By now, we all know that the opioid crisis and epidemic is out of control. Ninety-one people die every day in this country from overdose. And between 2002 and 2015, the number of deaths from heroin increased by a factor of six. And something about the way that we treat addiction isn’t working, at least not for everyone.
It is a fact that people suffering from addiction have lost free will when it comes to their behavior around drugs, alcohol, food or other reward-system stimulating behaviors. That addiction is a brain-based disease state is a medical, neurobiological reality. But how we relate to that disease — indeed, how we relate to the concept of disease when it comes to addiction — makes an enormous difference for how we treat people with addictions.
So, we tend to think of pretty much everything we do as entirely voluntary. But it turns out that the brain’s default state is really more like a car idling in drive than a car in park. Some of what we think we choose to do is actually things that we have become programmed to do when the brakes are released.
Have you ever joked that your brain was running on autopilot? Guess what? It probably was. OK? And the brain’s autopilot is in a structure called the Striatum.
So the striatum detects emotional and sensory motor conditions and it knows to trigger whatever behavior you have done most often in the past under those same conditions.
Do you know why I became a neuroscientist? Because I wanted to learn what made me tic.
Thank you, thank you. I’ve been wanting to use that one in front of an audience for years.
So in graduate school, I studied genetic factors that orchestrate wiring to the striatum during development.
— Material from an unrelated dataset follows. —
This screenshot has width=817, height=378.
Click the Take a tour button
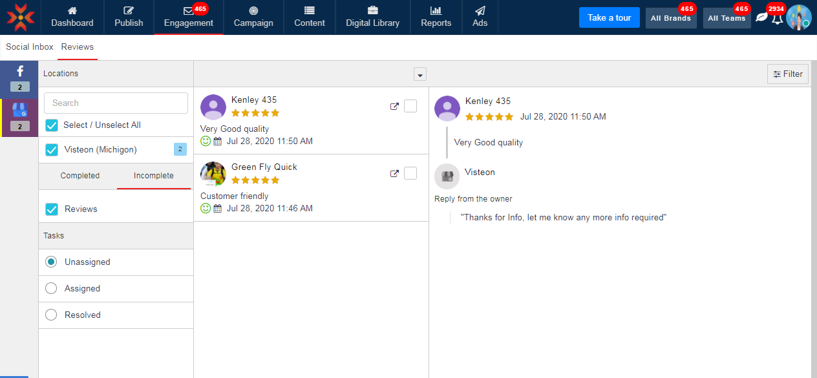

And yes, that is my former license plate.
And for the record, I don’t recommend any PhD student get a license plate with their thesis topic printed on it, unless they’re prepared for their experiments not to work for the next two years.
I eventually did figure it out. So, my experiments were exploring how miswiring in the striatum relates to compulsive behaviors. Meaning, behaviors that are coerced by uncomfortable urges you can’t consciously resist.
So I was really excited when my mice developed this compulsive behavior, where they were rubbing their faces and they couldn’t seem to stop, even when they were wounding themselves. OK, excited is the wrong word, I actually felt terrible for them.
I thought that they had tics, evidence of striatal miswiring. And they were compulsive, but it turned out, on further testing, that these mice showed an aversion to interacting and getting to know other unfamiliar mice. Which was unusual, it was unexpected.
The results implied that the striatum, which, for sure, is involved in compulsive-spectrum disorders, is also involved in human social connection and our ability to — not human social connection, but our ability to connect.
So I delved deeper into a field called social neuroscience. And that is a newer, interdisciplinary field, and there I found reports that linked the striatum not just to social anomalies in mice, but also in people.
As it turns out, the social neurochemistry in the striatum is linked to things you’ve probably already heard of. Like oxytocin, which is that hormone that makes cuddling feel all warm and fuzzy. But it also implicates signaling at opioid receptors. There are naturally occurring opioids in your brain that are deeply linked to social processes.
Experiments with naloxone, which blocks opioid receptors, show us just how essential this opioid-receptor signaling is to social interaction. When people are given naloxone — it’s an ingredient in Narcan, that reverses opioid overdoses to save lives.
But when it’s given to healthy people, it actually interfered with their ability to feel connected to people they already knew and cared about. So, something about not having opioid-receptor binding makes it difficult for us to feel the rewards of social interaction.